In 2006, WingTips was awarded the contract for Aeromexico to provide passenger services; the airline which was contracted by Sunwing Airlines to provide seasonal service to Cancun. The contract only lasted one year as Sunwing began using its own fleet of Boeing 737 aircraft and again chose Servisair to represent them.

==Competition==

Servisair is the main competitor in Calgary. Servisair has a competitive edge because not only does it offer above wing passenger service, it also offers ramp services; thus airlines only having one company work their flight instead of two.

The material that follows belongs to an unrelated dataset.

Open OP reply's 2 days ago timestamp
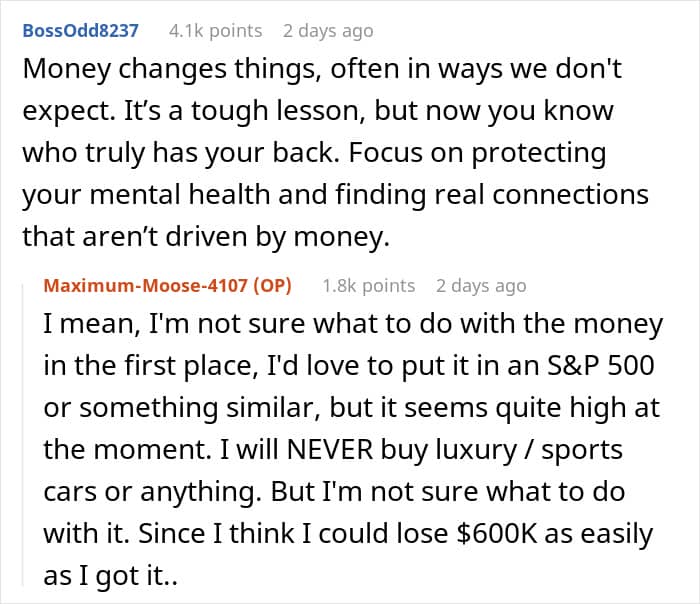The image size is (700, 604). (481, 286)
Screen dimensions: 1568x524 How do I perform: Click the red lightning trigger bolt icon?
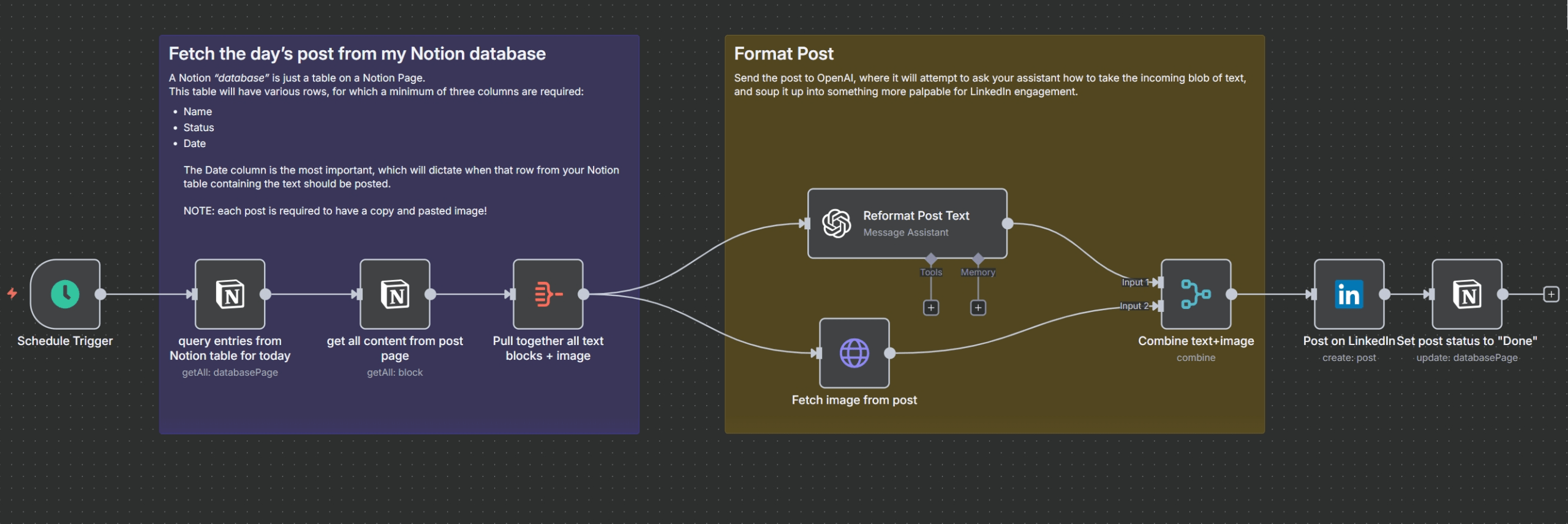(12, 294)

Airport Terminal Services (ATS) began offering passenger services in March 2007 when it was awarded the contract for Northwest Airlines. As of August 2010 Airport Terminal Services (ATS) purchased WingTips and integrated its service into Airport Terminal Services (ATS).

==Airlines==

WingTips was representing the following airlines:

- Air North
- Canadian North
- EnerJet
- KLM
- Lufthansa
- Monarch Airlines
- Thomas Cook Airlines

==Services==

WingTips offered passenger services for smaller and seasonal airlines operating to Calgary International Airport. These services include airline/airport representation, load planning, and passenger services.

==Location==

WingTips Administrative Office was located on the second floor of the Delta Calgary Airport Hotel.
WingTips Terminal Office was found on Departures Level, Area B, Main Terminal, Calgary International Airport.

==Sale==
Wingtips was purchased by Airport Terminal Services (ATS) in August 2010 with Chris Richardson staying on as a consultant in Calgary. Richardson died in June 2012.